Les 28 pays membres sont apparus encore divisés sur leurs ambitions climatiques à moyen et long terme vendredi lors d'un débat entre ministres de l'Environnement, alors que l'UE tente de convaincre les derniers récalcitrants de s'engager sur l'objectif de neutralité carbone d'ici 2050.

La réunion a permis, au terme d'intenses discussions, de s'accorder sur le message de l'Union européenne lors de la prochaine conférence internationale sur le climat (COP) organisée début décembre à Santiago du Chili. Mais pas d'annoncer qu'elle "renforcera" sa contribution à la réduction d'émissions de gaz à effet de serre à l'occasion d'un point d'étape prévu l'an prochain comme le défendait la présidence finlandaise.
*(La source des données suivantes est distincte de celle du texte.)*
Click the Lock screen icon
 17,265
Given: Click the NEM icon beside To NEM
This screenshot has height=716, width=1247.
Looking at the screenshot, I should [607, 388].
Celle-ci était soutenue par plusieurs Etats membres (dont la France, l'Allemagne, l'Espagne, l'Italie, les Pays-Bas, le Luxembourg ou encore le Royaume-Uni).

A défaut, l'UE "actualisera" sa contribution comme promis lors de l'accord de Paris.

Cette formulation a été dénoncée par l'association Climate Action Network: "l'UE remet les choses à plus tard et retarde une décision sur le relèvement des objectifs 2030 une nouvelle fois", a déploré l'ONG dans un communiqué.

L'UE s'est engagée à Paris à réduire ses émissions de CO2 de 40% d'ici 2030 par rapport à 1990. Elle doit par ailleurs faire le point sur ses objectifs l'année prochaine devant un comité de l'Onu.

La Commission européenne argumente que les réglementations adoptées ces cinq dernières années, notamment en matière d'énergie renouvelable et d'efficacité énergétique, doivent permettre d'aller au-delà de 40%. La France et la Suède se sont prononcées en faveur de -55%, dans le sens du Parlement européen.

La réunion à Luxembourg s'était ouverte sur une note positive: l'Estonie avait adopté la veille l'objectif de neutralité carbone pour 2050. "Nous n'avons pas tous les mêmes points de départ, nos sociétés ne sont pas sensibilisées de la même façon", a souligné vendredi le ministre de l'Environnement estonien René Kokk lors d'un débat public.

Ils sont désormais trois à ne pas adhérer à cet objectif de long terme, qui requiert l'unanimité pour être adopté par l'UE: la Pologne, la Hongrie et la République tchèque. L'UE souhaite pouvoir arriver à un consensus sur le sujet avant la fin de l'année. La décision sera prise par les chefs d'Etat et de gouvernement.